> _Testo_
Smart working, da soluzione di emergenza a nuovo modello operativo di gestione dello studio: la rivoluzione culturale e tecnologica per rendere davvero “agile” il lavoro.
In questi giorni di febbrile lavoro dell’esecutivo per contenere il rischio di contagio arriva l’ennesima conferma dell’importanza dello smart working per la sicurezza e la tenuta economica del Paese. La volontà del governo è quella di alzare il livello di guardia per evitare un nuovo lockdown: tra le misure al vaglio un nuovo potenziamento dello smart working. E tutto questo dopo la proroga dello stato di emergenza al 31 gennaio 2021, rinviando quindi nel tempo una data inizialmente fissata al 15 ottobre: ne risulta che le aziende potranno fare ricorso allo smart working in modalità semplificata almeno fino alla fine di gennaio.
La motivazione di queste decisioni è chiara, essendo il distanziamento sociale indispensabile per contenere il contagio da Covid-19. Non stupisce quindi che lo smart working sia una modalità lavorativa diffusa anche negli studi professionali, che nella quasi totalità dei casi hanno continuato a essere operativi attraverso il lavoro agile anche durante il lockdown e hanno continuato – almeno parzialmente – con questo metodo anche durante la fase due. Ma cosa significa che, grazie alla proroga dello stato di emergenza fino a fine gennaio 2021, sarà possibile continuare ad adottare lo smart working in modalità semplificata?
L’attivazione dello smart working durante lo stato d’emergenza
La legge italiana prevede che, per ricorrere al lavoro agile, le aziende debbano obbligatoriamente stipulare degli accordi mirati e individuali con ogni singolo dipendente coinvolto. La Legge n. 81/2017, su questo aspetto, non lascia spazio a dubbi. A cambiare – temporaneamente – le carte in tavola è intervenuta però l’introduzione, a marzo, dello stato di emergenza. Per ridurre al minimo i contatti tra persone, nonché per aiutare i genitori durante la chiusura totale delle scuole, si è infatti deciso di semplificare, velocizzare e incentivare l’attivazione del lavoro agile. E, per l’appunto, questa modalità semplificata di adozione dello smart working resterà in vigore almeno fino al 21 gennaio 2021.

> _Esercizio_
Prosegui l'articolo sullo smart working riportato qui sopra, riprendendo subito dopo la sua ultima frase.

> _Materiale_

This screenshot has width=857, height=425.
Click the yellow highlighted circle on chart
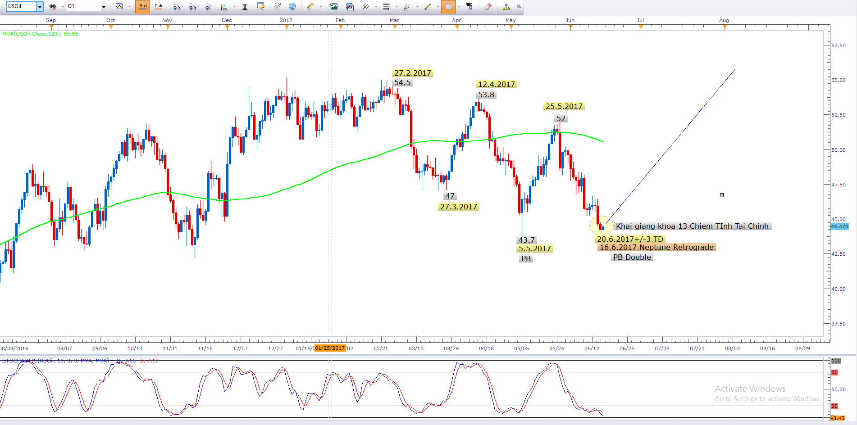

> _Spazio risposta_
Ne risulta quindi che, per attivare il metodo di lavoro agile con i propri dipendenti, l’azienda – o nel nostro caso lo studio professionale – debba effettuare pochi e rapidi passaggi, in primis inviare al Ministero del Lavoro l’elenco dei lavoratori che intendono usufruire dello smart working, attraverso il portale www.lavoro.gov.it. Ai dipendenti (come al Rappresentante dei lavoratori per la sicurezza) dovrà essere consegnata un’informativa relativa alle precauzioni da adottare durante il lavoro agile, da restituire firmata. Effettuati questi passaggi, è possibile attivare lo smart working.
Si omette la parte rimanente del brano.